September 11 reminded us of the dangers of religious extremism. But John Walker, the young American captured fighting beside the Taliban in Mazar-e-Sharif, reminds us of the opposite: the risks of open-ended tolerance, absent all conviction.

Before his life took its amazing turn, Walker was a doted-upon son of upscale, anything-goes Marin County, California. At 14, he spent his time listening to hip-hop and surfing the web. As he began what at first looked like typical adolescent soul-searching, his parents stayed lovingly supportive. They sent him to Tamiscal High School, where, the school’s website announces, students pursue “self-directed, independent study.” They endorsed his growing attraction to Islam, bankrolling his study of the Quran in Yemen and Pakistan. Even after his capture in Afghanistan, Frank Lindh remained the devoted dad: “I don’t think John was doing anything wrong.” 

But no matter how loving, such tolerance is at the heart of their son’s fanaticism. Certainly there was no cultural wisdom these adults felt impelled to pass on to him. In school, he could study what he wanted, on his own; he reportedly met with his only teacher but once a week. Likewise, in what one paper calls the “Bay Area’s bustling religious bazaar,” John could explore Buddhism, his mother’s adopted creed, or Native American religion, or Islam.

These good people were not overly worried where their son’s spiritual journey took him, because for them beliefs have no intrinsic value or meaning, and the journey is all. As Lindh explained, Islam was as good as his own Catholicism, since “both have strong traditions of scholarship and deep history.” What endows belief with meaning, then, is not its content—Jesus, Mohammad, . . . whatever—but the commitment that one brings to it. This explains why Lindh was “proud of John for pursuing an alternative course.” An alternative rather than a predictable  (i.e., Judeo-Christian) course testifies to your individuality and “passion,” a word both parents used to describe their son’s spiritual search. In this world, religion is therapy; its value lies not in truths that come to grips with life’s tragic mysteries but in its ability to fill the hungry soul with feelings of vitality and well-being.

Is it so surprising that Walker—described as a sensitive boy, doubtless made even more vulnerable by his parents’ recent separation and his father’s reported homosexual affair—found in this anemic world an unbearable lightness of being and sought its antithesis? In Pakistan, this alternative-school student, who’d probably never had to memorize a single historical date because such passive learning inhibits independent thinking, wanted to learn the entire Quran by heart. He begged to be told how to hold his hands when he prayed, what to eat, what to think. The precise discipline, the certainty so entirely absent from his Bay Area life, filled a void. “In the U.S., I feel alone,” he reportedly said in Pakistan. “Here I feel comfortable and at home.” His next step into Afghanistan makes perfect sense; his “heart became attached” to the Taliban because they had set up a “pure Islamic state,” the polar opposite of the morally vapid Marin County that had left him empty.

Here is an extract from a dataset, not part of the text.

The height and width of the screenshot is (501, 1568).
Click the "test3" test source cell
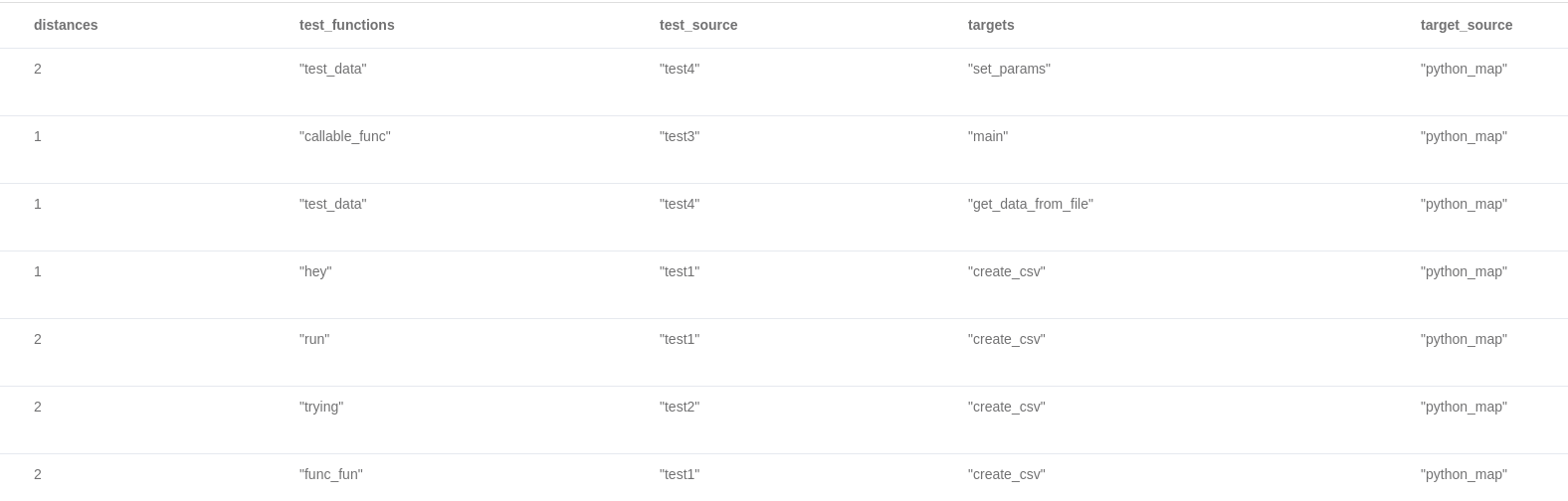coord(680,136)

Now that Walker appears to have committed a crime so evil that Dante damned its practitioners to hell’s lowest circle, Marilyn Walker thinks that her son must have been brainwashed. “When you’re young and impressionable, it’s easy to be led by charismatic people,” she said. Family friends defend him simply on the grounds of his youth.

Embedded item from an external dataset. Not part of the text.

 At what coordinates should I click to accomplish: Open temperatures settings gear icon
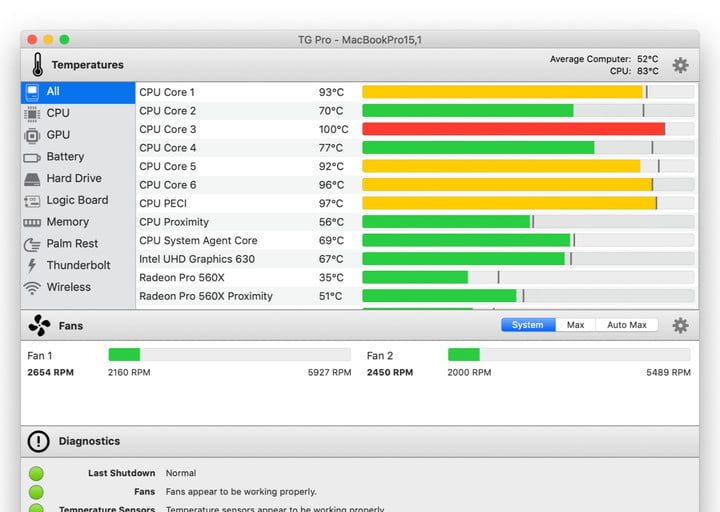[x=680, y=65]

Both explanations only magnify the problem of Walker’s upbringing. It is because his elders left him to define his own moral, spiritual, and intellectual universe that he failed to become an adult who could meet life’s demands with moral seriousness and a sense of self. It is because they told him to follow his bliss that he did not become a man who grasped that his decisions would affect others—his family, his neighbors, and his country—and would define him for life. So Walker remains in a nebulous post-adolescent state, too big to be a child, too lite to be an adult.

The cultural predicament that gives rise to such child-adults, a common enough American type today, is precisely why we can’t let our sympathies get the better of us—even if we agree with President Bush that Walker is “a poor fellow.” Walker’s trial and the punishment that will likely follow it will be essential rituals for a country newly conscious of the need to balance its tradition of tolerance and child-centeredness with moral gravity—and with respect for Walker’s fellow young Americans who are risking their lives for their country in Afghanistan.